### Problem
Copy the items from the line with "Where should I" through the line with "point(532,55)", keeping both of those lines and changing nothing. Leave the pictures out.

[Source data]
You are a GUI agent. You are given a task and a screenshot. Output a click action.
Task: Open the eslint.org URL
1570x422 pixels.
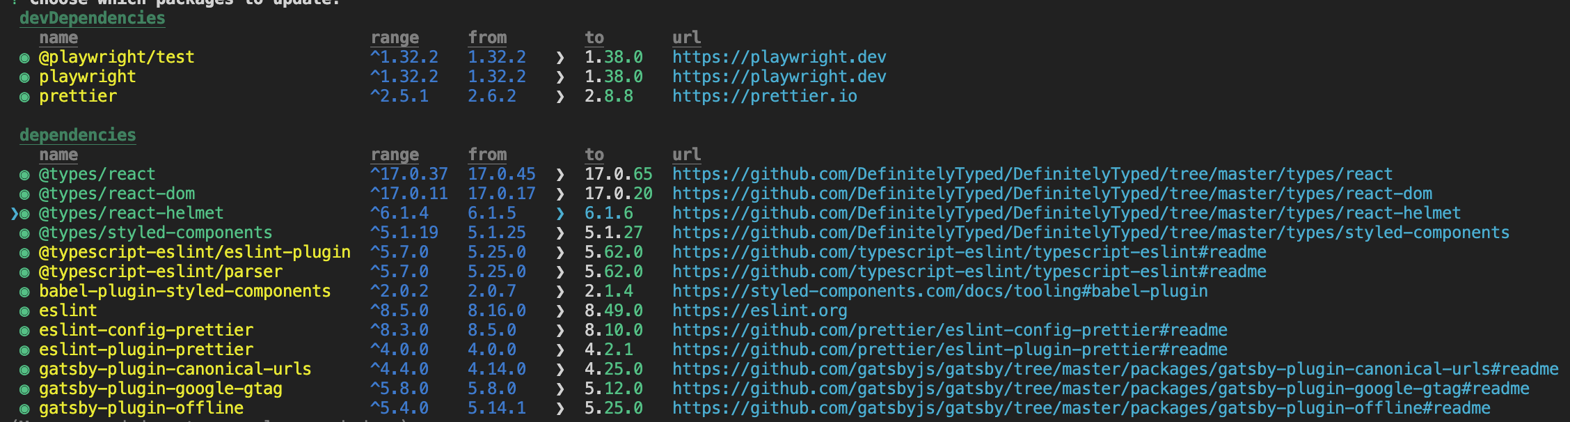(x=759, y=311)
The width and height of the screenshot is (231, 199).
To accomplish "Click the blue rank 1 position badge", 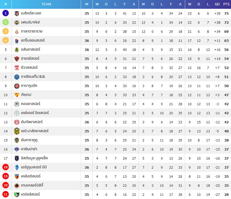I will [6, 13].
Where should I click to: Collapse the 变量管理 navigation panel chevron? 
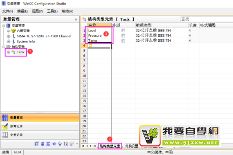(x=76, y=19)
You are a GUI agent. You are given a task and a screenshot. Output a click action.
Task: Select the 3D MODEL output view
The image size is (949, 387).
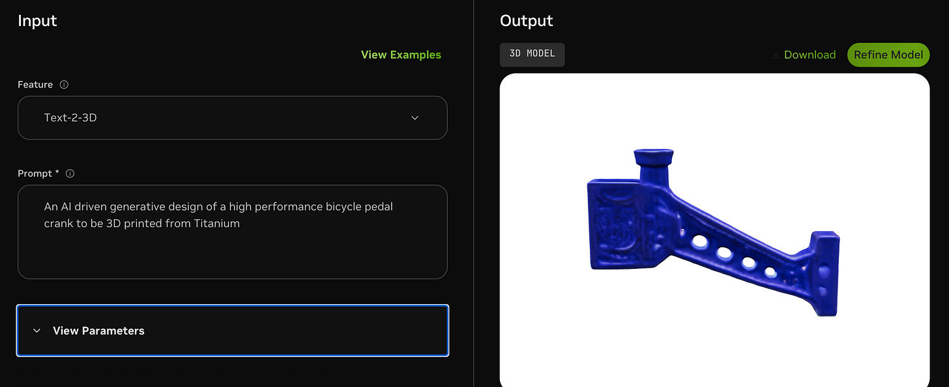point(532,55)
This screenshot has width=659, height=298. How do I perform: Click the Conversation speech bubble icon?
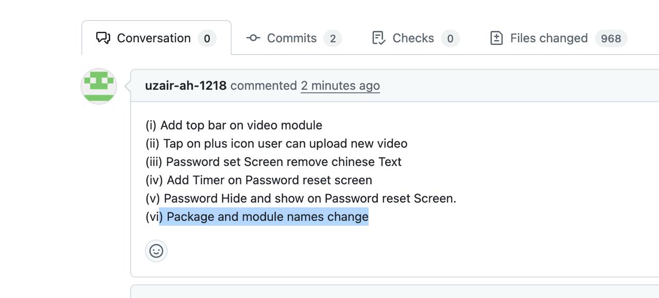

### Answer for the task
Where should I click to: Collapse the 变量管理 navigation panel chevron? 
(x=76, y=19)
You are a GUI agent. You are given a task and a screenshot. Output a click action.
Task: Select the 3D MODEL output view
The image size is (949, 387).
point(532,55)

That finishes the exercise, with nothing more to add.